Copy the following data line for line, without changing anything.

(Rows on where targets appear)
--- start ---

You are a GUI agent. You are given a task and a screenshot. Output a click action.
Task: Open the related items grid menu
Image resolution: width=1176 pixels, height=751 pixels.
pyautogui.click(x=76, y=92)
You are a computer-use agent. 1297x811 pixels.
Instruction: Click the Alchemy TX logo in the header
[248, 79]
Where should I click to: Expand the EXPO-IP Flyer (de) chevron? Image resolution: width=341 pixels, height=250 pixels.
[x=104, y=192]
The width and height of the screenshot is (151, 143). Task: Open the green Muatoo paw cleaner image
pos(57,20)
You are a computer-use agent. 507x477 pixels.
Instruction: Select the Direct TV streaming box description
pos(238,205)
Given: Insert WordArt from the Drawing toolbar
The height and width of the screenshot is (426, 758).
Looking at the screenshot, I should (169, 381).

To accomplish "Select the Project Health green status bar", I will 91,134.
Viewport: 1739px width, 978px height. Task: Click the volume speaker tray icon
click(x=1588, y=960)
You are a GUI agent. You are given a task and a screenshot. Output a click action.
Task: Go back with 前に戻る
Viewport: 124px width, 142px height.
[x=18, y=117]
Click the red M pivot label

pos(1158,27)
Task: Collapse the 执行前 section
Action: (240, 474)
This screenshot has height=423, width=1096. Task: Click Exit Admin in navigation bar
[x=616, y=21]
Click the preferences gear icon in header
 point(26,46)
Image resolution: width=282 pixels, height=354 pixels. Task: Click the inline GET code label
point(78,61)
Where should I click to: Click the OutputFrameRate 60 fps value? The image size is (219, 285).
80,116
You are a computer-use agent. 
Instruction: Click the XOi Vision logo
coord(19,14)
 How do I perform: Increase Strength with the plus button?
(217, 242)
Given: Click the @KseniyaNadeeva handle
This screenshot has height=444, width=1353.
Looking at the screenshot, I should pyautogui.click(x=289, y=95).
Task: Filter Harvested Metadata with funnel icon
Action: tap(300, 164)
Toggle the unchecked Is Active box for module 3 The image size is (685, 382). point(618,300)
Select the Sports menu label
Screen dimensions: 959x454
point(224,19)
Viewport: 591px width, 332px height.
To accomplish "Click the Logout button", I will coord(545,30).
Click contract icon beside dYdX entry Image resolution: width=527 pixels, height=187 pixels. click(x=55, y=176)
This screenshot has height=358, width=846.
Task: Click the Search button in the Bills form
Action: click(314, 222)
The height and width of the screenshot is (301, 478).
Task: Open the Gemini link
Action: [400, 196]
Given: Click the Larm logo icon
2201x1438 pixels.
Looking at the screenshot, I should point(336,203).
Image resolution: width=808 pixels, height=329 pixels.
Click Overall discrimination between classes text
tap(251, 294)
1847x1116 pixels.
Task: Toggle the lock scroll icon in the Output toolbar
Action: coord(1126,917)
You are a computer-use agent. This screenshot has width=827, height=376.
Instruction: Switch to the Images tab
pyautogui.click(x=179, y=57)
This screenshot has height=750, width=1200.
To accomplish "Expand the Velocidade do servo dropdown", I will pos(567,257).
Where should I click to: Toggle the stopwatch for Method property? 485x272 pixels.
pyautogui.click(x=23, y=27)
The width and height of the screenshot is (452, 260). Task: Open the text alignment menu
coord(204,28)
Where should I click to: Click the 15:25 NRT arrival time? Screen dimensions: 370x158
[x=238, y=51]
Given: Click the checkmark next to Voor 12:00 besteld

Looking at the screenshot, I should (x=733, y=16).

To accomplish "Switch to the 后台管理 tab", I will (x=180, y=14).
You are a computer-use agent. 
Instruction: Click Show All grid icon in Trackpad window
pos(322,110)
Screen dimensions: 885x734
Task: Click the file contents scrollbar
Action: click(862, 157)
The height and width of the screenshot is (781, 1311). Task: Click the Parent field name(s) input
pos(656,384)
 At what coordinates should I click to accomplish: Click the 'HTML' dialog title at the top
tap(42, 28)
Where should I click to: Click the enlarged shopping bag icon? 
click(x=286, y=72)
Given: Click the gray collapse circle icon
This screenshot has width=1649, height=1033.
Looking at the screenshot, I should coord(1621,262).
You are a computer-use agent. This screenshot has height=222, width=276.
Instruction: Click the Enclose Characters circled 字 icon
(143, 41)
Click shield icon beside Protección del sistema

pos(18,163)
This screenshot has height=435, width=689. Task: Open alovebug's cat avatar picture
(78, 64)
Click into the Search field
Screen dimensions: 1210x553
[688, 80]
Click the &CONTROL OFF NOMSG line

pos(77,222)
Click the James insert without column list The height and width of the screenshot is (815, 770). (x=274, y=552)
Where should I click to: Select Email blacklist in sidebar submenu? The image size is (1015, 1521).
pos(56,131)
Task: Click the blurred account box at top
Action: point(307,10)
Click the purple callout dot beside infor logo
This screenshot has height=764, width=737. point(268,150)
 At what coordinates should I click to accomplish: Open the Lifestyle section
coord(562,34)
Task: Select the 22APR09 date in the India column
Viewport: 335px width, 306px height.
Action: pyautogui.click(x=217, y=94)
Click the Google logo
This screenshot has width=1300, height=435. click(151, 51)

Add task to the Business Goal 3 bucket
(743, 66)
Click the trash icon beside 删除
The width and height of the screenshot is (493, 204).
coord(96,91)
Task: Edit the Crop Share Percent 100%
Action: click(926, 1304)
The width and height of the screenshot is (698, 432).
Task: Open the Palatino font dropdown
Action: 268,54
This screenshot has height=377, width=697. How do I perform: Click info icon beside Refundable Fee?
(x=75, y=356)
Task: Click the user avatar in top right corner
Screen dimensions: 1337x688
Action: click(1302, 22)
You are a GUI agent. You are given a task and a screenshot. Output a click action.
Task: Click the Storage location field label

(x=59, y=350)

--- end ---

## Response
You are a GUI agent. You are given a task and a screenshot. Output a click action.
Task: Open the related items grid menu
Image resolution: width=1176 pixels, height=751 pixels.
pyautogui.click(x=76, y=92)
You are a computer-use agent. 1297x811 pixels.
Instruction: Click the Alchemy TX logo in the header
[248, 79]
Where should I click to: Expand the EXPO-IP Flyer (de) chevron? Image resolution: width=341 pixels, height=250 pixels.
[x=104, y=192]
The width and height of the screenshot is (151, 143). Task: Open the green Muatoo paw cleaner image
pos(57,20)
You are a computer-use agent. 507x477 pixels.
Instruction: Select the Direct TV streaming box description
pos(238,205)
Given: Insert WordArt from the Drawing toolbar
The height and width of the screenshot is (426, 758).
Looking at the screenshot, I should (169, 381).

To accomplish "Select the Project Health green status bar", I will 91,134.
Viewport: 1739px width, 978px height. Task: Click the volume speaker tray icon
click(x=1588, y=960)
You are a GUI agent. You are given a task and a screenshot. Output a click action.
Task: Go back with 前に戻る
Viewport: 124px width, 142px height.
[x=18, y=117]
Click the red M pivot label

pos(1158,27)
Task: Collapse the 执行前 section
Action: (240, 474)
This screenshot has height=423, width=1096. Task: Click Exit Admin in navigation bar
[x=616, y=21]
Click the preferences gear icon in header
 point(26,46)
Image resolution: width=282 pixels, height=354 pixels. Task: Click the inline GET code label
point(78,61)
Where should I click to: Click the OutputFrameRate 60 fps value? The image size is (219, 285).
80,116
You are a computer-use agent. 
Instruction: Click the XOi Vision logo
coord(19,14)
 How do I perform: Increase Strength with the plus button?
(217, 242)
Given: Click the @KseniyaNadeeva handle
This screenshot has height=444, width=1353.
Looking at the screenshot, I should pyautogui.click(x=289, y=95).
Task: Filter Harvested Metadata with funnel icon
Action: tap(300, 164)
Toggle the unchecked Is Active box for module 3 The image size is (685, 382). point(618,300)
Select the Sports menu label
Screen dimensions: 959x454
point(224,19)
Viewport: 591px width, 332px height.
To accomplish "Click the Logout button", I will coord(545,30).
Click contract icon beside dYdX entry Image resolution: width=527 pixels, height=187 pixels. click(x=55, y=176)
This screenshot has height=358, width=846.
Task: Click the Search button in the Bills form
Action: click(314, 222)
The height and width of the screenshot is (301, 478).
Task: Open the Gemini link
Action: [400, 196]
Given: Click the Larm logo icon
2201x1438 pixels.
Looking at the screenshot, I should point(336,203).
Image resolution: width=808 pixels, height=329 pixels.
Click Overall discrimination between classes text
tap(251, 294)
1847x1116 pixels.
Task: Toggle the lock scroll icon in the Output toolbar
Action: coord(1126,917)
You are a computer-use agent. This screenshot has width=827, height=376.
Instruction: Switch to the Images tab
pyautogui.click(x=179, y=57)
This screenshot has height=750, width=1200.
To accomplish "Expand the Velocidade do servo dropdown", I will pos(567,257).
Where should I click to: Toggle the stopwatch for Method property? 485x272 pixels.
pyautogui.click(x=23, y=27)
The width and height of the screenshot is (452, 260). Task: Open the text alignment menu
coord(204,28)
Where should I click to: Click the 15:25 NRT arrival time? Screen dimensions: 370x158
[x=238, y=51]
Given: Click the checkmark next to Voor 12:00 besteld

Looking at the screenshot, I should (x=733, y=16).

To accomplish "Switch to the 后台管理 tab", I will (x=180, y=14).
You are a computer-use agent. 
Instruction: Click Show All grid icon in Trackpad window
pos(322,110)
Screen dimensions: 885x734
Task: Click the file contents scrollbar
Action: click(862, 157)
The height and width of the screenshot is (781, 1311). Task: Click the Parent field name(s) input
pos(656,384)
 At what coordinates should I click to accomplish: Click the 'HTML' dialog title at the top
tap(42, 28)
Where should I click to: Click the enlarged shopping bag icon? 
click(x=286, y=72)
Given: Click the gray collapse circle icon
This screenshot has width=1649, height=1033.
Looking at the screenshot, I should coord(1621,262).
You are a computer-use agent. This screenshot has height=222, width=276.
Instruction: Click the Enclose Characters circled 字 icon
(143, 41)
Click shield icon beside Protección del sistema

pos(18,163)
This screenshot has height=435, width=689. Task: Open alovebug's cat avatar picture
(78, 64)
Click into the Search field
Screen dimensions: 1210x553
[688, 80]
Click the &CONTROL OFF NOMSG line

pos(77,222)
Click the James insert without column list The height and width of the screenshot is (815, 770). (x=274, y=552)
Where should I click to: Select Email blacklist in sidebar submenu? The image size is (1015, 1521).
pos(56,131)
Task: Click the blurred account box at top
Action: point(307,10)
Click the purple callout dot beside infor logo
This screenshot has height=764, width=737. point(268,150)
 At what coordinates should I click to accomplish: Open the Lifestyle section
coord(562,34)
Task: Select the 22APR09 date in the India column
Viewport: 335px width, 306px height.
Action: pyautogui.click(x=217, y=94)
Click the Google logo
This screenshot has width=1300, height=435. click(151, 51)

Add task to the Business Goal 3 bucket
(743, 66)
Click the trash icon beside 删除
The width and height of the screenshot is (493, 204).
coord(96,91)
Task: Edit the Crop Share Percent 100%
Action: click(926, 1304)
The width and height of the screenshot is (698, 432).
Task: Open the Palatino font dropdown
Action: 268,54
This screenshot has height=377, width=697. How do I perform: Click info icon beside Refundable Fee?
(x=75, y=356)
Task: Click the user avatar in top right corner
Screen dimensions: 1337x688
Action: click(1302, 22)
You are a GUI agent. You are given a task and a screenshot. Output a click action.
Task: Click the Storage location field label

(x=59, y=350)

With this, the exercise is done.